Please, in the data that follows, copy exactly the lines from the line with "Task: Select the Strengths column header" through the last one, both included. Do not include pictures.

Dataset entries:
=====
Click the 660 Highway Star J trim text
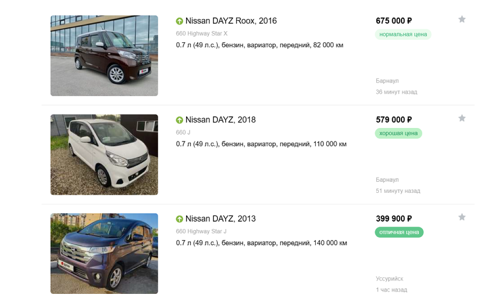 click(201, 231)

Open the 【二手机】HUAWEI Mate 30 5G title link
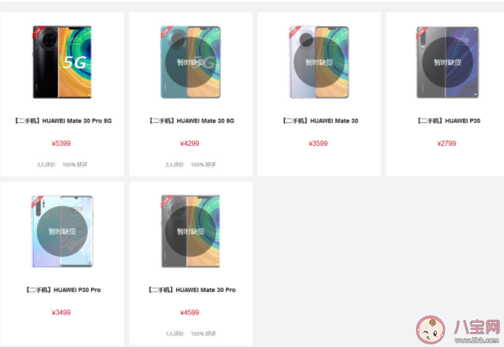[191, 121]
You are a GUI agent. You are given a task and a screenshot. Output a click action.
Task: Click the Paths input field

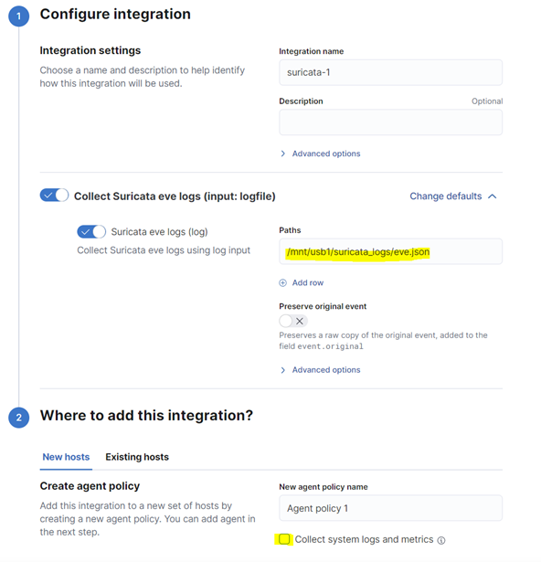click(391, 251)
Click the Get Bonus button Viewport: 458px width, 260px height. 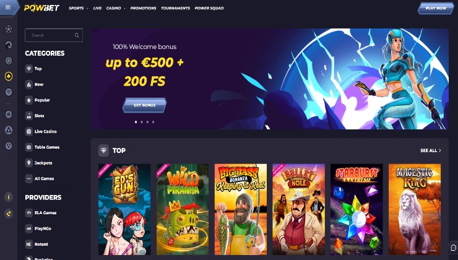click(145, 105)
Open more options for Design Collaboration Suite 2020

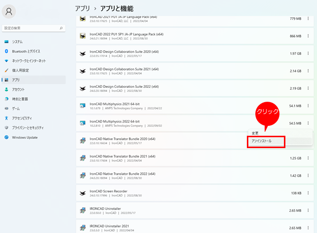click(x=308, y=53)
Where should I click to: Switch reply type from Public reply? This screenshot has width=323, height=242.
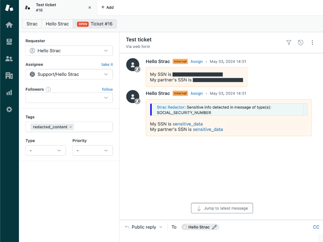click(144, 227)
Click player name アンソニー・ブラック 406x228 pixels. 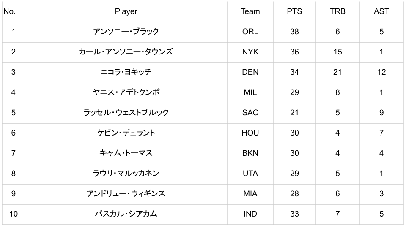pyautogui.click(x=126, y=32)
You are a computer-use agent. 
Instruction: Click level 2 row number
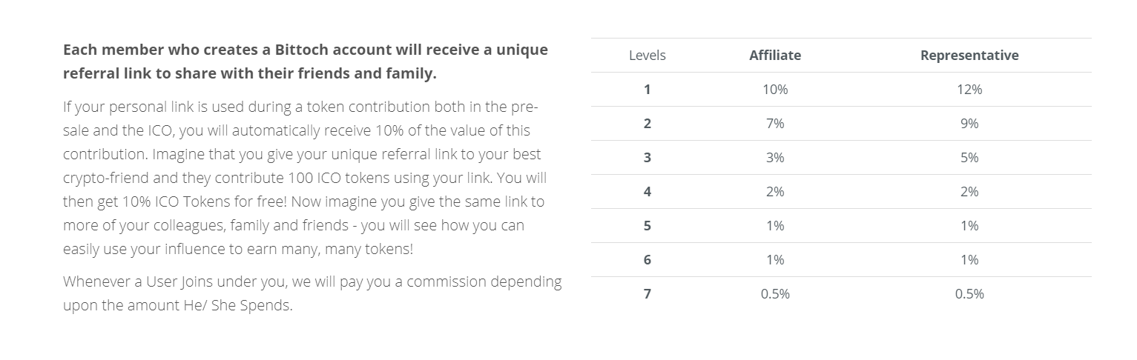pyautogui.click(x=647, y=124)
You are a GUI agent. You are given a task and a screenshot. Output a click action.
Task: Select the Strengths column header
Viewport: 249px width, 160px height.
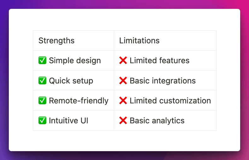pyautogui.click(x=56, y=40)
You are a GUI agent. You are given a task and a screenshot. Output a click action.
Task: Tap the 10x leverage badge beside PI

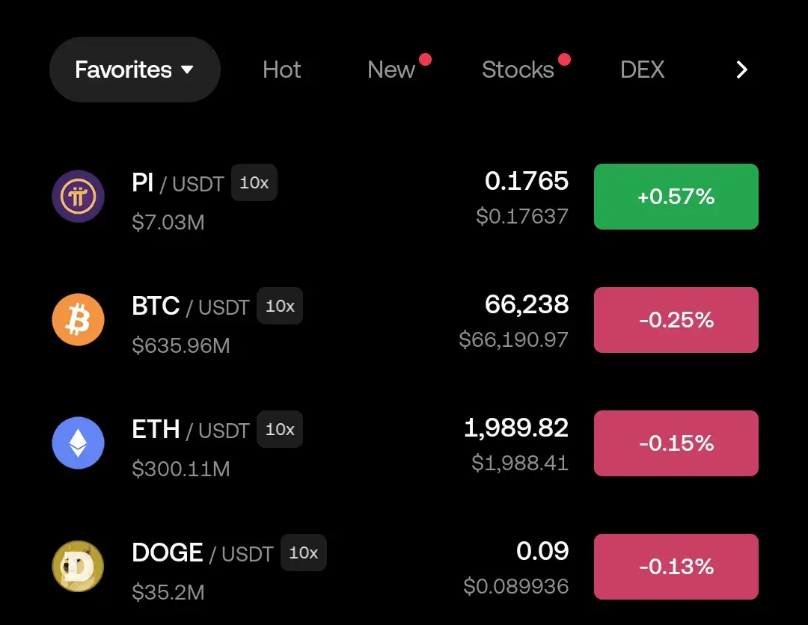[254, 183]
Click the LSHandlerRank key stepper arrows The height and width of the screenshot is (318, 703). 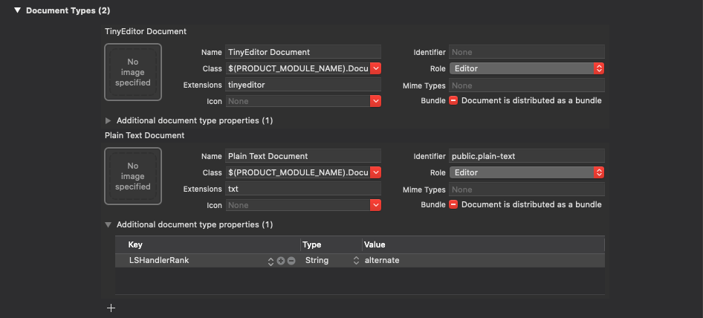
=====
Response to this task —
Task: Select the Strengths column header
Viewport: 249px width, 160px height.
pyautogui.click(x=56, y=40)
You are a GUI agent. You are given a task and a screenshot. Output a click action.
Task: Tap the 10x leverage badge beside PI

[254, 183]
Click the LSHandlerRank key stepper arrows The height and width of the screenshot is (318, 703). 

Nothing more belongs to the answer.